My daughter’s best friend has been her best friend since the second day of “pre-school for 4-year olds”. And my daughter’s other friends have been her friends through the history of their time at elementary school. This latter group is the “daycare plus morals studies” group in her year, the “other” in this majority French Canadian/Quebecois, catholic environment. (There are about 20 children in moral studies across all grades of this school of about 300.) By virtue of the fact that “other” is easier to deal with (schedule, respond to) when grouped together, they have been in the same class since kindergarten. This plus their common daycare experience means that they have spent many hours of many days together, in study, at play and, yes, in each others’ homes and at each others’ birthday parties.

bobbing for apples

These children love to hate musical chairs. They bring extra t-shirts for the apple bobbing. They tell me of the dreams they had over the last week about grabbing “their” apple in record time. And my son and his friends always seem to show up (with extra t-shirts provided by my son) at just around this same game time.

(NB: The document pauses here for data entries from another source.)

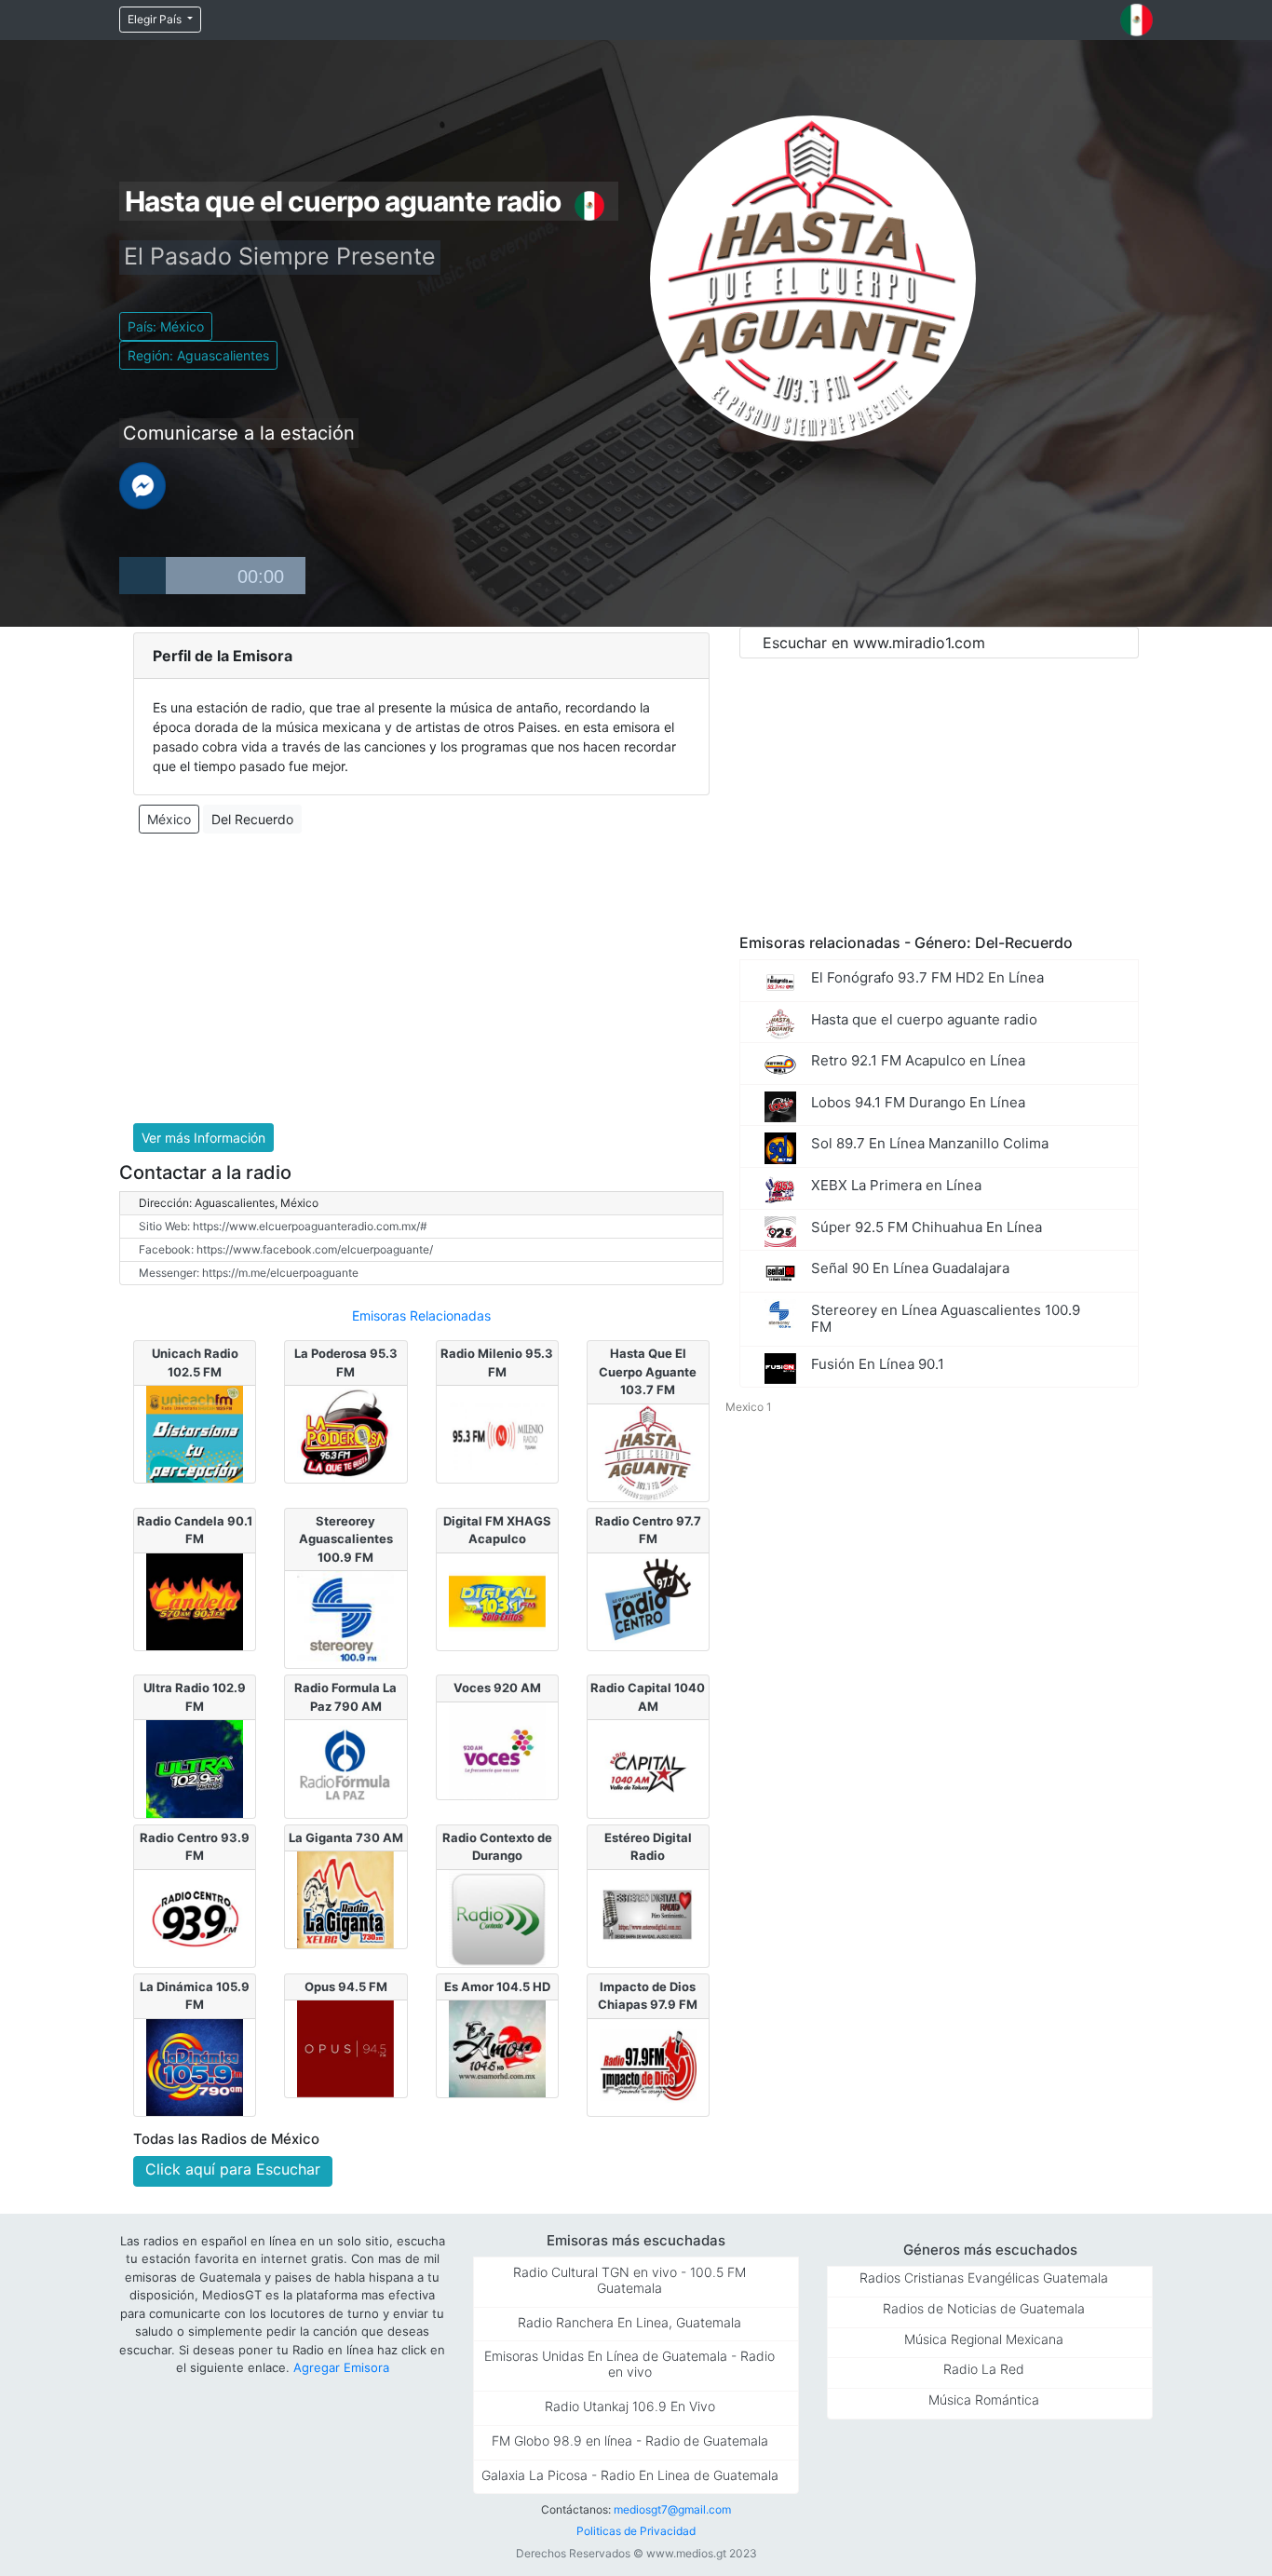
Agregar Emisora (341, 2367)
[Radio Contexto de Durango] (497, 1916)
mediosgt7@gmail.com (672, 2509)
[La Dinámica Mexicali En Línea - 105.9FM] (194, 2065)
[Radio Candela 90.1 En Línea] (194, 1600)
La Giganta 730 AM (346, 1837)
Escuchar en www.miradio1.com (874, 642)
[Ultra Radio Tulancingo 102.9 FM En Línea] (194, 1767)
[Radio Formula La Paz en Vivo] (345, 1767)
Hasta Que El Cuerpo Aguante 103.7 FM (648, 1371)
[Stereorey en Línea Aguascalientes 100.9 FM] (345, 1618)
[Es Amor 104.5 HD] (497, 2048)
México (169, 819)
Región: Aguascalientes (198, 355)
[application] (212, 575)
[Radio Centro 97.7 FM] (648, 1600)
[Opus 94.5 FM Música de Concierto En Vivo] (345, 2048)
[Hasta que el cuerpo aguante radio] (648, 1451)
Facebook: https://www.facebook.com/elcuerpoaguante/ (286, 1249)
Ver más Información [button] (203, 1138)
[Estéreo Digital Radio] (648, 1916)
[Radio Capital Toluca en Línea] (648, 1767)
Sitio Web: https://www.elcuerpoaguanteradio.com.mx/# (283, 1226)
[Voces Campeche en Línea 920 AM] (497, 1749)
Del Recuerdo (252, 819)
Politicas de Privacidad (636, 2531)
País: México (166, 326)
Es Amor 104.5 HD (497, 1986)
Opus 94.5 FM (345, 1986)
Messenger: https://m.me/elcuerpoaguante (249, 1273)
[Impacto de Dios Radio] (648, 2065)
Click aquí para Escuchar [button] (232, 2169)
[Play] (142, 575)
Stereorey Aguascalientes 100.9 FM (346, 1539)
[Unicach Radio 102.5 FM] (194, 1432)
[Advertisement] (421, 978)
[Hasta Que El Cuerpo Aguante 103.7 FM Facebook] (142, 484)
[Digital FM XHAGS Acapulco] (497, 1600)
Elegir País (156, 19)
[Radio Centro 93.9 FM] (194, 1916)
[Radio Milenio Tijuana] (497, 1432)
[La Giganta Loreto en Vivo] (345, 1899)
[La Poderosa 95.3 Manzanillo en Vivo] (345, 1432)
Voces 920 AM (497, 1687)
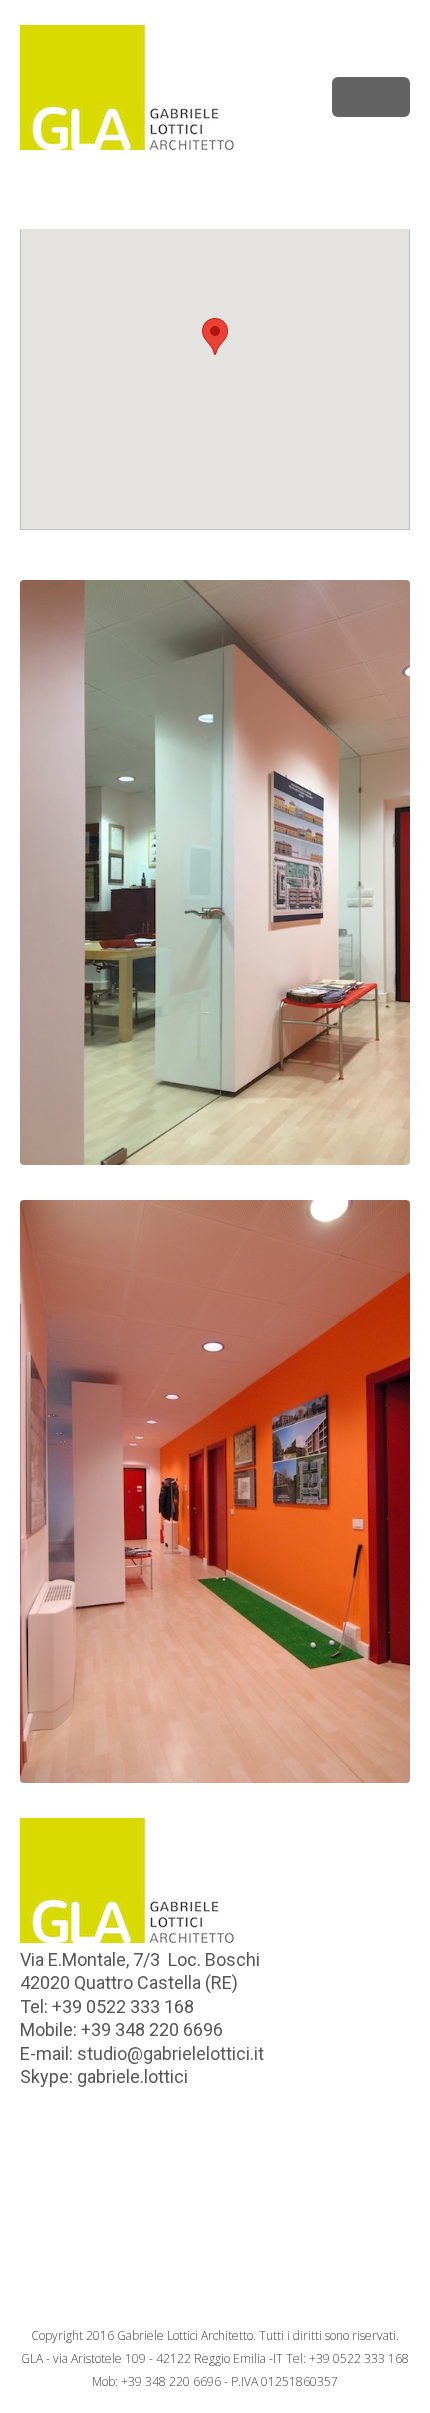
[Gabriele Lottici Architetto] (215, 87)
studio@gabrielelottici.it (170, 2053)
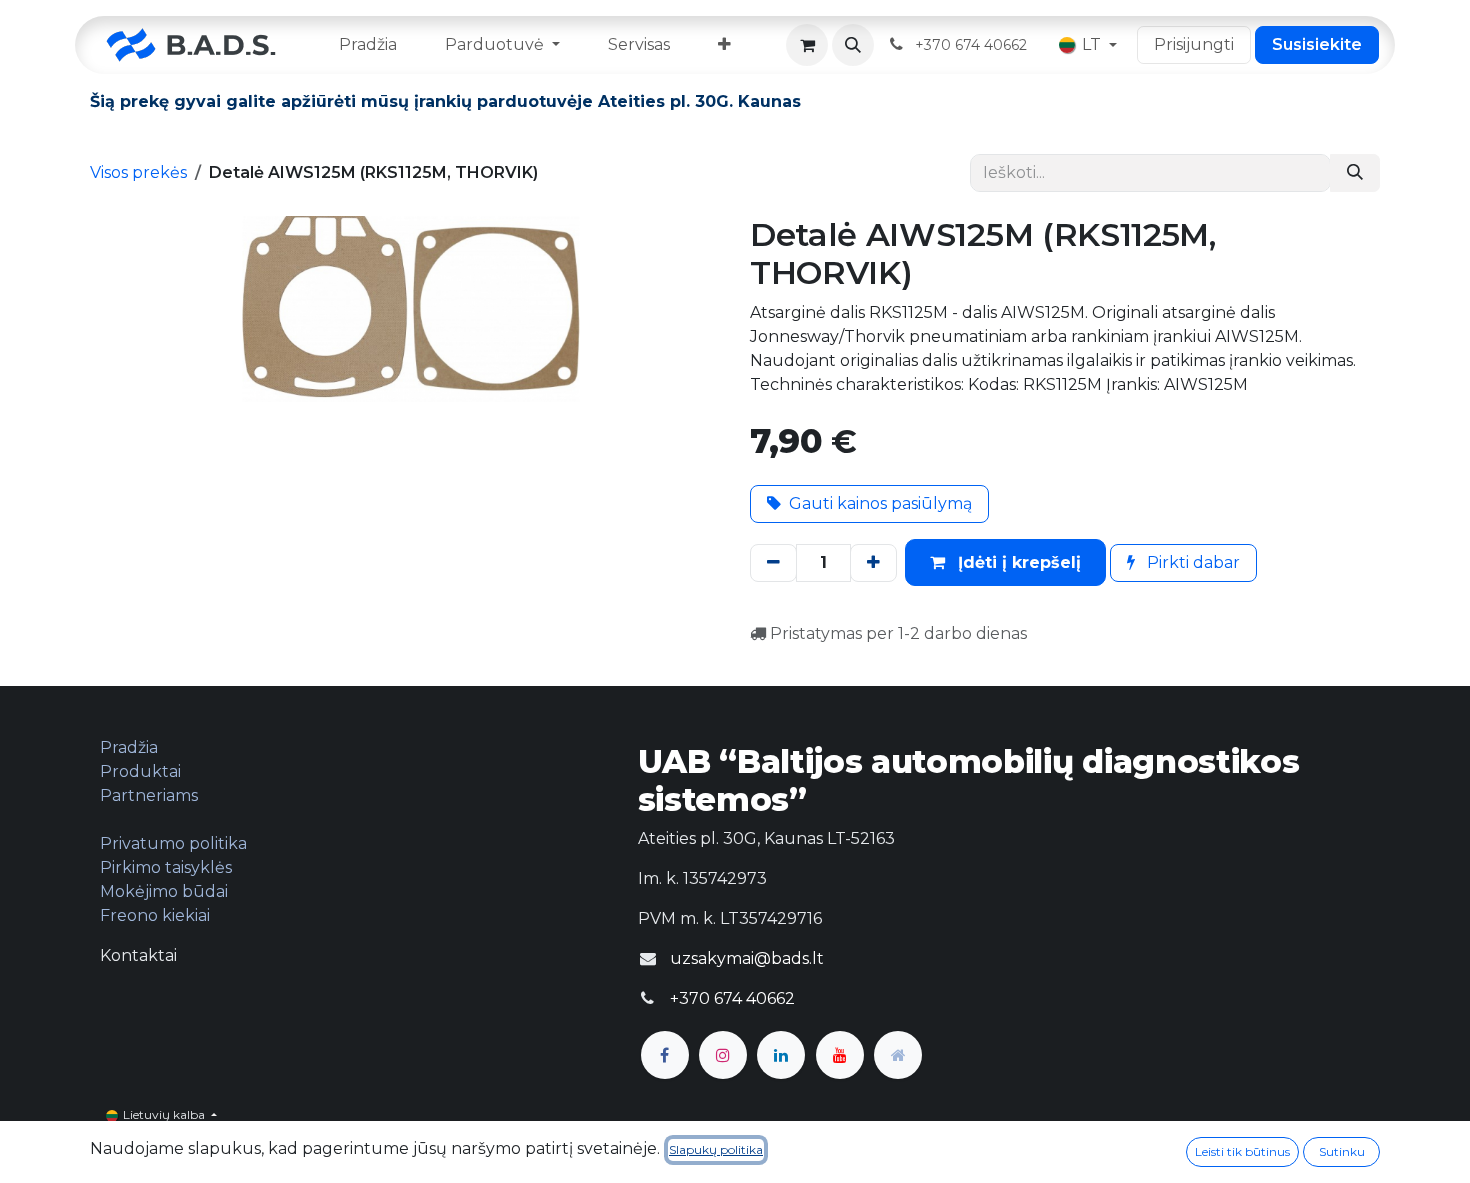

Yes. Rituals are important and come in all sorts of shapes and sizes. Ultimately they are pleasures and stresses that we know and can count on and can work to do better with. Markers of constance in a world of continual flux. Friendships.

bobbing for apples

With my adult and parental point of view into and around this, I will admit that these rituals and traditions and markers of time render me rather melancholic. I know just how much change is floating around “out there”. I know that some things that are assumed to continue and to remain “as is” won’t. And/but I am blown away by the growing maturity of this gang themselves, the ways of being I learn of and have the pleasure of being party to with them.

bobbing for apples

Alex, one of the group, is moving away from here this summer. We spent quite a time talking about how everyone felt about this as this thread of experience, of life, of conversation continued to weave its way through the afternoon. The degree of consciousness of the meaning of this, the richness of articulation of all of the paradoxical feelings and sentiments associated with this, the honesty and confidence in laying it all out there makes me again realize how amazing these children indeed are.

bobbing for apples

So/and/but… Alex left with the apple bobbing medal, Flo with the one for zapping the little plastic balls into the garbage can, Marie with one for something that was deemed worthy of honouring. And I’m not really sure who ended up winning the musical chair games given that by “the end” there are so many arguments going about whose rear was too poised to sit, who shoved, who didn’t walk, whose cheek really did land first that I have learned to simply pick a song I like, concentrate on listening to the bits of it that play and wait for this particular chaos to be over. The party “from 1 to 5” started at noon and my daughter ended up leaving with her best friend at about 6:30 to eat supper with her at her house. And eventually I ended up delivering pyjamas, toothbrush, pillow and sleeping bag to her so that she could sleep in her friend’s family’s tent trailer (parked in the driveway and open for airing) for the night.

Rituals while going with the flow. Rituals to let you go with the flow. Yes.